U. S. Customs and Border Protection asks all Vessels to follow these helpful guidelines
NEW YORK – U.S. Customs and Border Protection is advising boaters throughout the New York/New Jersey area to make sure they follow the below guidelines this summer while they are cruising on their boats.
“CBP wants all private boaters in the New York/New Jersey area to enjoy the summer boating season. With that, CBP asks private boaters operating in our area of responsibility to be safe and to properly report into CBP when arriving from a foreign port,” said Robert E. Perez, Director, Field Operations New York.
CBP has designated specific reporting locations within the Field Offices that are staffed during boating season for pleasure boats to report their arrival and be inspected by CBP. The master of the boat must report to CBP telephonically and be directed to the nearest Port of Entry to satisfy the face-to-face requirement, or report to the nearest designated reporting location along with the boat’s passengers for inspection.

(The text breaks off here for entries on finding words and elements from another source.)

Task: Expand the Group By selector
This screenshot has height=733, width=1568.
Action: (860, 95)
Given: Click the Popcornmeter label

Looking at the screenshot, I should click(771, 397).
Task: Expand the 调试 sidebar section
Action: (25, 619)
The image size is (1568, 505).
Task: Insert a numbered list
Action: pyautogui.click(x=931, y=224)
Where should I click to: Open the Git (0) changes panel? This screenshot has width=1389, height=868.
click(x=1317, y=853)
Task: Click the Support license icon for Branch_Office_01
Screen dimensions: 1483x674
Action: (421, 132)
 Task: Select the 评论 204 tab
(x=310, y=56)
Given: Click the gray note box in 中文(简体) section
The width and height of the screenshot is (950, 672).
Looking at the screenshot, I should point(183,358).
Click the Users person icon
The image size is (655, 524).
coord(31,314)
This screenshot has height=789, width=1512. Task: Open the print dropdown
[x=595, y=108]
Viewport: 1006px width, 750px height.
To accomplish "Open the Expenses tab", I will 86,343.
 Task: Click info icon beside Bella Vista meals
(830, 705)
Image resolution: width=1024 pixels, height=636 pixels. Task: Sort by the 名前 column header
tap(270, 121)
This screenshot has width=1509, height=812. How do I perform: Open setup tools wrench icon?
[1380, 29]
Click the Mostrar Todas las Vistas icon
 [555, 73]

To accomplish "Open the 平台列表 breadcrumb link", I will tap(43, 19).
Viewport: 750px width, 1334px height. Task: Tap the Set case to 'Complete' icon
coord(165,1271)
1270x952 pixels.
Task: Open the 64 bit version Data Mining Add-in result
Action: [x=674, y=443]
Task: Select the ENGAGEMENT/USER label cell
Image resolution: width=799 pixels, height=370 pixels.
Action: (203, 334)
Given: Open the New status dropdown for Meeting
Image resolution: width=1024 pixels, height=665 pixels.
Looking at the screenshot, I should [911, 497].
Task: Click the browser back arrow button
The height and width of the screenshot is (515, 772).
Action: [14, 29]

Pleasure boats arriving in the New York/Newark Area will make an initial report of arrival to CBP by contacting the Newark Area Marine Desk 1- 877- 209 - 8526. For purposes of reporting pleasure boat arrivals, the New York/Newark Area is defined as the geographic area north of Manasquan, NJ and south of the Poughkeepsie Bridge on the Hudson River. The area includes the north and south shores of Long Island.
The inspection process at a sea port-of-entry is similar to the airport process if inspection facilities are available. Otherwise passengers will be instructed where to report for inspection on board the vessel.
For further information click Pleasure Boat Reporting Requirements to the New York/New Jersey area
U.S. Customs and Border Protection is the unified border agency within the Department of Homeland Security charged with the management, control and protection of our nation's borders at and between the official ports of entry. CBP is charged with keeping terrorists and terrorist weapons out of the country while enforcing hundreds of U.S. laws.